REPUBLIKA.CO.ID,JAKARTA -- Tim Advokasi Tolak Upah Murah (TATUM) kembali mendaftarkan gugatan uji materi Peraturan Pemerintahan (PP) tentang pengupahan kepada Mahkamah Agung, Jumat (21/4) kemarin. Karena PP nomor 78 tahun 2015 itu bertentangan dengan UU Ketenagakerjaan, yang dinilai hanya akan memiskinkan buruh.
“Kita lihat PP nomor 78 tahun 2015 bertentangan dengan UU Ketenaga kerjaan nomor 13 tahun 2003 terutama pasal 4, 88, 89 dan 98 tentang pengupahan, khususnya tentang upah formula upah minimum, survey KHL dan berunding buruh,” kata salah satu perwakilan Konfederasi Persatuan Buruh Indonesia, Nelson Saragih, dalam siaran pers, Sabtu (22/4).
Nelson mengatakan, PP pengupahan semakin menguntungkan pengusaha dan merugikan buruh karena menghapus upah sektoral dibanyak provinsi Indonesia. Padahal, kata dia, jenis upah ini lebih tinggi karena berasal dari sektor unggulan.
Gerakan buruh menganggap, lanjut Nelson, bagian dari Paket Kebijakan Ekonomi jilid IV itu telah memiskinkan buruh, karena seharusnya dalam pengupahan Gubernur atau pemangku kebijakan harus memperhatikan rekomendasi dari Dewan Pengupahan provinsi atau Bupati/Walikota.

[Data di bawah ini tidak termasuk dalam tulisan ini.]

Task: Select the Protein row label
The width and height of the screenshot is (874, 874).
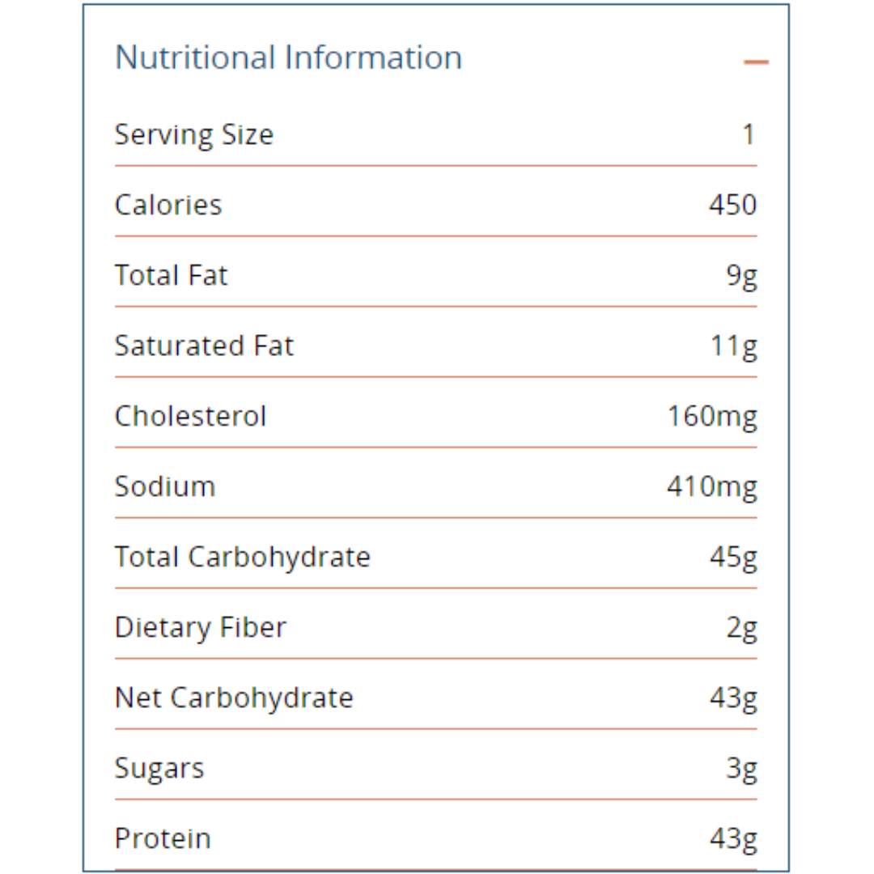Action: (x=163, y=838)
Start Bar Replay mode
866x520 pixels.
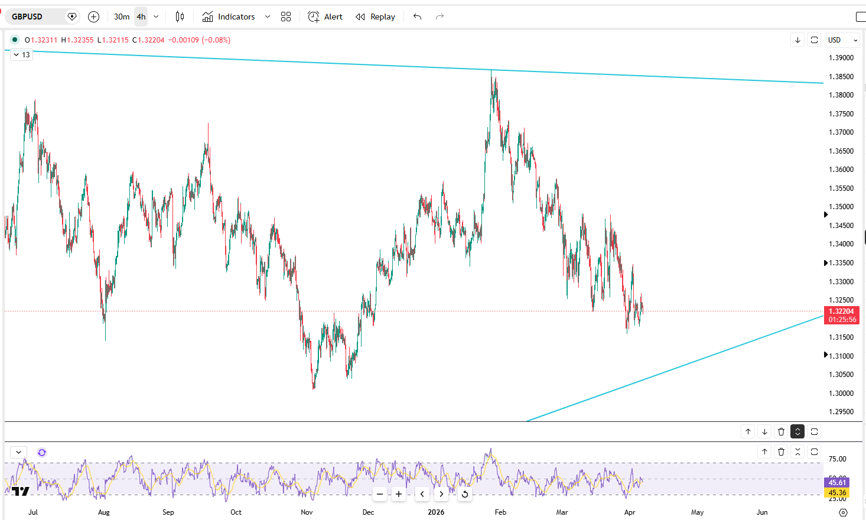[x=376, y=17]
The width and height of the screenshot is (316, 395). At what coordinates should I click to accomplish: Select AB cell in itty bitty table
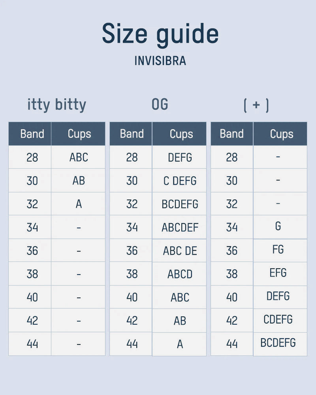pyautogui.click(x=79, y=181)
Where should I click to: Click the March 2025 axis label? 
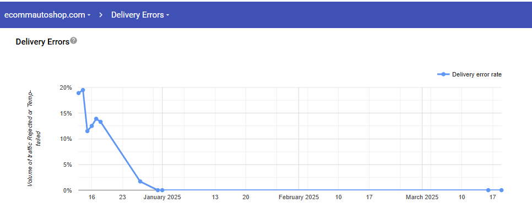point(422,198)
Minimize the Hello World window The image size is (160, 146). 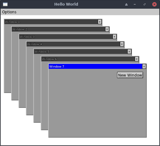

Konfederasi Serikat Pekerja Indonesia (KSPI) dan Konfederasi Persatuan Buruh Indonesia (KPBI) meyakini, gugatan kali ini akan dimenangkan. Karena sebelumnya, Mahkamah Agung menolak uji materi PP, karena Mahkamah Konstitusi tengah melakukan uji materi pasal yang berkaitan dengan PP Pengupahan.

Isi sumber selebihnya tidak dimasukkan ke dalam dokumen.